YOUR GOAL: Report only the number of lines in the following entries where the word "ruler" occurs.

(Stored data)
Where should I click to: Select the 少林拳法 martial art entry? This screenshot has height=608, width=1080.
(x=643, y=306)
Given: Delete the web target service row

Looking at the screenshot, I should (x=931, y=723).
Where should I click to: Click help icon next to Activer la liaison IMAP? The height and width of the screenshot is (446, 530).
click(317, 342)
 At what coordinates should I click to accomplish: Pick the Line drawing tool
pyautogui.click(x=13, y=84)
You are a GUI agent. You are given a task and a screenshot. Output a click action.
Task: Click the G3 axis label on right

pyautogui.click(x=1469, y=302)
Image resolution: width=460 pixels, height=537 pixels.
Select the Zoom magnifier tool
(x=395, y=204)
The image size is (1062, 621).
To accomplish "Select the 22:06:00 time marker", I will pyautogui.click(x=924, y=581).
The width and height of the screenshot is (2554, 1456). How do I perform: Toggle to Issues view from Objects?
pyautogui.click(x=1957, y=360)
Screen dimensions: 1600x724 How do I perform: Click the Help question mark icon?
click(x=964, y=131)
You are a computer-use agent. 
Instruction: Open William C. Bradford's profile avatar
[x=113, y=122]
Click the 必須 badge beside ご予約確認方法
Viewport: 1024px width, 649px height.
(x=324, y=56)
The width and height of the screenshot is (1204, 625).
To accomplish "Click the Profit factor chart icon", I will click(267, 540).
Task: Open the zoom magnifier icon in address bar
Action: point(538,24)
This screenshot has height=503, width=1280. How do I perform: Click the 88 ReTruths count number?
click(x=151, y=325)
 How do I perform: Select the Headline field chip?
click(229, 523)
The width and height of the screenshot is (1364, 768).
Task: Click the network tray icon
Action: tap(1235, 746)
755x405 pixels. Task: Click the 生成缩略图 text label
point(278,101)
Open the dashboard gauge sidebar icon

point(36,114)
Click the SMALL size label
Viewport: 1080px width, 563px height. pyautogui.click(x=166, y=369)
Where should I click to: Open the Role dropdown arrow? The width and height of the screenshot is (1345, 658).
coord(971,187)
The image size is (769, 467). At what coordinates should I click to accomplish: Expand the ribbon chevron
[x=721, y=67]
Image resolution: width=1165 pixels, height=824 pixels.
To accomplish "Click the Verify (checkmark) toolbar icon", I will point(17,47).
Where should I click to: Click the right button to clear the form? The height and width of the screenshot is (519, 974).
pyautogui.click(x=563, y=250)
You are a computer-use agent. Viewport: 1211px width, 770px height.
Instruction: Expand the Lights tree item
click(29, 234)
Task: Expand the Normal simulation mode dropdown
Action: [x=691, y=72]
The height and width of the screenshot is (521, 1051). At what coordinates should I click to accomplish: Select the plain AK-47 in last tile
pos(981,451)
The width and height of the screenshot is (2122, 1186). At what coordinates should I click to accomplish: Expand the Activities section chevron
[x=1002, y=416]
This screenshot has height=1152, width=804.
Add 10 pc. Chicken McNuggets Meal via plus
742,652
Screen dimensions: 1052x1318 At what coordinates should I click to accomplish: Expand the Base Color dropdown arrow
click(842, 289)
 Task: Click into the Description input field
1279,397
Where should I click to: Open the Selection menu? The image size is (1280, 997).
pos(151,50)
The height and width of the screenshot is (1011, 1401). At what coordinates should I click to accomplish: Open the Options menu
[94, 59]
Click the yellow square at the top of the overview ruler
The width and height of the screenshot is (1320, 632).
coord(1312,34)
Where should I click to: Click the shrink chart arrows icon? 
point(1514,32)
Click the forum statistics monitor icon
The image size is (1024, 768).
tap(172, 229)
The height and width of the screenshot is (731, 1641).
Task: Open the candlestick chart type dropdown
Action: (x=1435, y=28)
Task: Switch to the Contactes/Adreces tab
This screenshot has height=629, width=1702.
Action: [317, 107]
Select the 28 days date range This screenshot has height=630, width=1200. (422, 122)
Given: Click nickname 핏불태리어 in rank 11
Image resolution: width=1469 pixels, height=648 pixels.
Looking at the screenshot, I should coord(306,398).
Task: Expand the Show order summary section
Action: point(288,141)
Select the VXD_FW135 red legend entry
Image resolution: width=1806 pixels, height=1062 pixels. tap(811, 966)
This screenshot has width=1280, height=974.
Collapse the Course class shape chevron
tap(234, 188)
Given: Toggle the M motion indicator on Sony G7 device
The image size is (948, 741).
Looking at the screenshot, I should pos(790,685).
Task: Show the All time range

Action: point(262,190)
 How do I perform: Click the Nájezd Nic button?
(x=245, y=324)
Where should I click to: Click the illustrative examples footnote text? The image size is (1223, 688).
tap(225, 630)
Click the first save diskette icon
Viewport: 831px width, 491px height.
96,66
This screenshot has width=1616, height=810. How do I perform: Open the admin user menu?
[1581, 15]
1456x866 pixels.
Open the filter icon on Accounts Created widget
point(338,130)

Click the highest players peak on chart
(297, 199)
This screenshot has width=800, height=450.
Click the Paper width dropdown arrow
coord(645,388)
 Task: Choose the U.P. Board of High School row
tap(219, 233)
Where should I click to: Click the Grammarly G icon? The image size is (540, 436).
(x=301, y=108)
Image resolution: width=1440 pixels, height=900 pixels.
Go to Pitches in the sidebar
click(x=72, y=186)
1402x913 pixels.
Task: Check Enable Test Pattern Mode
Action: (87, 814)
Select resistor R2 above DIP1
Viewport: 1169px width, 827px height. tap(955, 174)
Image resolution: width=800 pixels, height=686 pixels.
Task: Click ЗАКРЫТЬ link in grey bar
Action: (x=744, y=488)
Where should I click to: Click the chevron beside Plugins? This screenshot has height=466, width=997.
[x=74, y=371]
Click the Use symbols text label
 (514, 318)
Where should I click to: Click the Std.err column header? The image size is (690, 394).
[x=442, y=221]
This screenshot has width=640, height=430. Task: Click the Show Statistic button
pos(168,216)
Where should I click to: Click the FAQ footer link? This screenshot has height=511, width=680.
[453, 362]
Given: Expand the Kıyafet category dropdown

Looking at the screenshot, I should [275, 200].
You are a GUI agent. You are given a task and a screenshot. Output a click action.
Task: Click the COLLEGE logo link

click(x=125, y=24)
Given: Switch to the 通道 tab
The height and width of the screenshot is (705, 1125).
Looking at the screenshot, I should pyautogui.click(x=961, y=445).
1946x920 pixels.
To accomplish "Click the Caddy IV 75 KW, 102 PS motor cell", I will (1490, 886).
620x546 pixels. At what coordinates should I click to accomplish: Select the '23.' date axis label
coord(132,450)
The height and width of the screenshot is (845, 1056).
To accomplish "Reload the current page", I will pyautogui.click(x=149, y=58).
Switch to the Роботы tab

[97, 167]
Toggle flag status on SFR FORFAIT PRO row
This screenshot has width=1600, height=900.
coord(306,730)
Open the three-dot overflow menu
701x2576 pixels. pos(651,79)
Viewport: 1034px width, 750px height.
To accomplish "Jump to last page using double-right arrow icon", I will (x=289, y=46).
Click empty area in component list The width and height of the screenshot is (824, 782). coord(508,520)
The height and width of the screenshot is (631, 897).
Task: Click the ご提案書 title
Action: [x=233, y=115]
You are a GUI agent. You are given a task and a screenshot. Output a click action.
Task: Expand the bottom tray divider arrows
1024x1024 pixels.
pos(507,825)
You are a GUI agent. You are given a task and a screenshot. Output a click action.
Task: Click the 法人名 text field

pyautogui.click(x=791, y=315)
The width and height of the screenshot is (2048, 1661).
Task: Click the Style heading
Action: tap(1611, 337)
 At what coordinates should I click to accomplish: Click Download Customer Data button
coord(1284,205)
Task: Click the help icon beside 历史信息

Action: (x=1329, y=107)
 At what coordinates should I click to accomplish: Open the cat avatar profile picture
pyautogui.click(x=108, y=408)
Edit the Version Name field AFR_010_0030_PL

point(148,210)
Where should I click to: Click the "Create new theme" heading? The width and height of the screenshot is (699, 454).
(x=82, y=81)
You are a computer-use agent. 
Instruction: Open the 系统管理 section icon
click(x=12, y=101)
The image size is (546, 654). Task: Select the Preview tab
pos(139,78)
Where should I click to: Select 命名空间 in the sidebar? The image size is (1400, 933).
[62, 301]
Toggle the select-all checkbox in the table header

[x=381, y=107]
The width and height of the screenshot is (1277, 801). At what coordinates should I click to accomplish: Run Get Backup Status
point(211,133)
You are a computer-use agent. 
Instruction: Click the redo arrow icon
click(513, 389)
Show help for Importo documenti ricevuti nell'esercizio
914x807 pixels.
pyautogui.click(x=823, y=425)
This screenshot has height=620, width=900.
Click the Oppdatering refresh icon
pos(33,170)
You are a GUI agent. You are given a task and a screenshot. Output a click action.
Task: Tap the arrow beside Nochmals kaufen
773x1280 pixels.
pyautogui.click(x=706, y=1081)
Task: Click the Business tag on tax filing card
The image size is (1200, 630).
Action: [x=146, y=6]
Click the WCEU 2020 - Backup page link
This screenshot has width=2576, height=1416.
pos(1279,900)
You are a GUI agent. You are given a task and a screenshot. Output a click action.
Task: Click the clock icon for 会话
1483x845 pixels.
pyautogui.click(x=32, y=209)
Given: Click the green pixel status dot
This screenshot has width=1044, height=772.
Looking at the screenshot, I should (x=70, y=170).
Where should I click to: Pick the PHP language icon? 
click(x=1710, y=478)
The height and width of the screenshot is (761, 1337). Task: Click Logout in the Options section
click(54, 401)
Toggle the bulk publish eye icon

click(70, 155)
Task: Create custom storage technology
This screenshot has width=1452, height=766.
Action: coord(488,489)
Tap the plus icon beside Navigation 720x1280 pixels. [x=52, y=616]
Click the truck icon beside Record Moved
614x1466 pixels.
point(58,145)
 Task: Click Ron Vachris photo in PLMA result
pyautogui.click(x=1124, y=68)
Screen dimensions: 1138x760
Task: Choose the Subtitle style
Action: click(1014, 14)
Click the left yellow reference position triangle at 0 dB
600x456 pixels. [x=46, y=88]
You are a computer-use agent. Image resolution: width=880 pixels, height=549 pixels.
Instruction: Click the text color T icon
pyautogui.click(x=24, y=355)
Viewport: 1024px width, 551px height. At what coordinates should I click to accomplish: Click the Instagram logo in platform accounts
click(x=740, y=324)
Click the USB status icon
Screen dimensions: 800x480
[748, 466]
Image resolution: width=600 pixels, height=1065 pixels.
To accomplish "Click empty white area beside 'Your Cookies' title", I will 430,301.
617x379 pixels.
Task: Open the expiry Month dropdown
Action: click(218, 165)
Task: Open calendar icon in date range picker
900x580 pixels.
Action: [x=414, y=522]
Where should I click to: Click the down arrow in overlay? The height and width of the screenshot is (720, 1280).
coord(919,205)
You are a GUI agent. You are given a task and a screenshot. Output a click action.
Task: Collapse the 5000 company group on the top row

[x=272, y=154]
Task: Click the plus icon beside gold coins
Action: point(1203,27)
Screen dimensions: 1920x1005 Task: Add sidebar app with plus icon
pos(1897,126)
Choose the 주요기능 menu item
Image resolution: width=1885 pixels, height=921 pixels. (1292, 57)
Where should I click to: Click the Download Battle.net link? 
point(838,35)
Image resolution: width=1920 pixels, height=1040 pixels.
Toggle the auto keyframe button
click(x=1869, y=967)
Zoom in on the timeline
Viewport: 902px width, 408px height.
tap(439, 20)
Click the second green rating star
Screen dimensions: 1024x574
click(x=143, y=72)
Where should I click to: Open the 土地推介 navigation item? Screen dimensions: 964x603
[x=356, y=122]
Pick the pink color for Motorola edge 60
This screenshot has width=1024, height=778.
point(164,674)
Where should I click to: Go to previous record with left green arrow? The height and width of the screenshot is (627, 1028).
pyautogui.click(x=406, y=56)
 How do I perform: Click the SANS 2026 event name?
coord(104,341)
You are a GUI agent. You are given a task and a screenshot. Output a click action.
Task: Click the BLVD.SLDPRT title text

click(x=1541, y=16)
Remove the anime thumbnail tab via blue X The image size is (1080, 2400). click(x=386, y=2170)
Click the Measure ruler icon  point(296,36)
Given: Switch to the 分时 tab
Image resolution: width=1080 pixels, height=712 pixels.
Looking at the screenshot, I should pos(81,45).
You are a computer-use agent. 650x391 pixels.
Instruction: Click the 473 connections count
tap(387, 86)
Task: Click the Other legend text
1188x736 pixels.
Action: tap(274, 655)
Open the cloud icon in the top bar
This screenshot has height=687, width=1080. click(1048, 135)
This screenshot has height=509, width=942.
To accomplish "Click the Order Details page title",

RESULT BELOW: 2